Figure 4: MMD convergence trajectories for prompt pairs, illustrating both successful and noisy optimization behaviors warranting user intervention.
Limitations
Several challenges persist: the system is primarily evaluated on EQ descriptors due to dataset constraints; CLAP embeddings incompletely capture perceptual timbre semantics (Deng et al., 16 Oct 2025); optimization for non-differentiable effects is noisy and unstable under corrective prompts; and interaction latency prevents real-time DAW integration.
Implications and Future Directions
Practically, InstructFX2FX advances interactive audio effect editing, approximating real-world engineer workflows within a session-aware, multi-turn architecture. Its hybrid division of labor between LLM and CLAP supports precise initialization and perceptual refinement, highlighting the complementarity of symbolic and embedding-based approaches.

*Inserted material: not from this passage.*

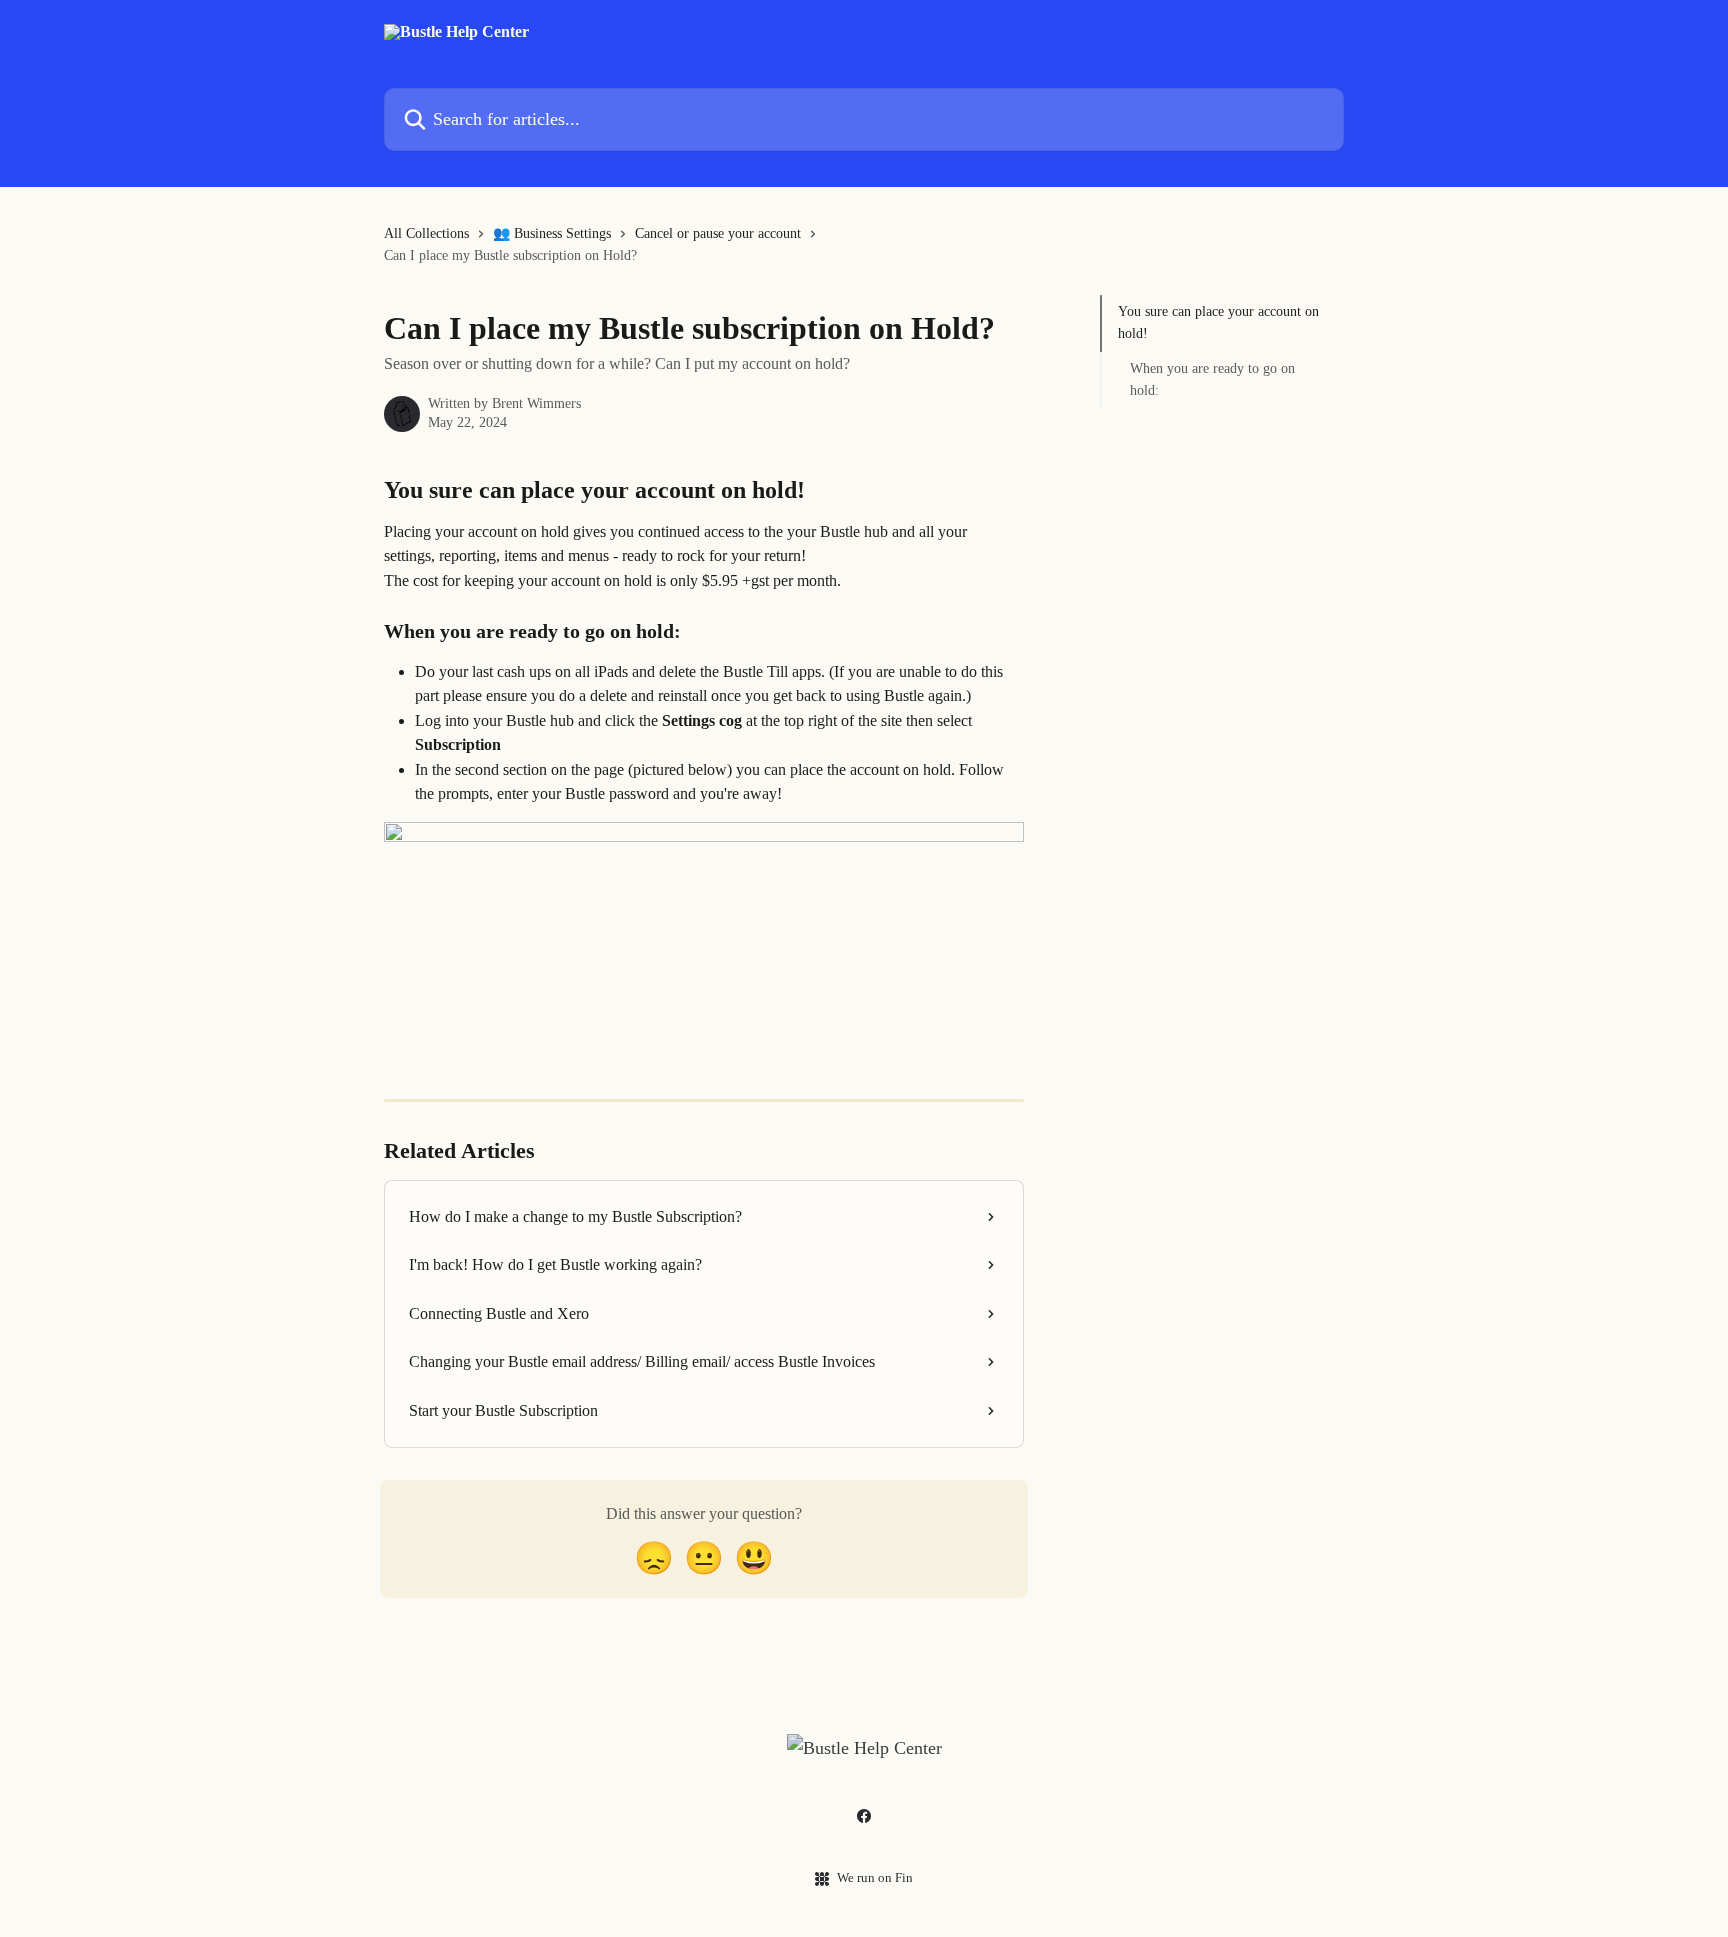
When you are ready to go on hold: (1212, 379)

Theoretically, the findings expose limitations in current audio-language embedding spaces, motivating further research in domain-adapted audio-perceptual models and end-to-end generative parameter trajectories. Real-time deployment and robust handling of complex effect chains are crucial for future development.
Long-term, sequential FX refinement algorithms could underpin LLM-driven, conversational DAW interfaces, style transfer systems, and fully automated, context-aware post-production tools, leveraging generative flow-matching models for end-to-end parameter evolution.
Conclusion
InstructFX2FX introduces a hybrid architecture for iterative, text-guided audio effect refinement, aligning with practical session workflows and outperforming single-shot LLM-only systems across sequential evaluation metrics. Persistent session state, explicit routing, and CLAP-based optimization collectively enable controlled, perceptual trajectory in multi-turn editing, while exposing critical gaps in embedding representations and optimization robustness. The framework exemplifies synergy between language modeling and audio embeddings and sets the stage for deeper, more interactive machine-driven music production pipelines.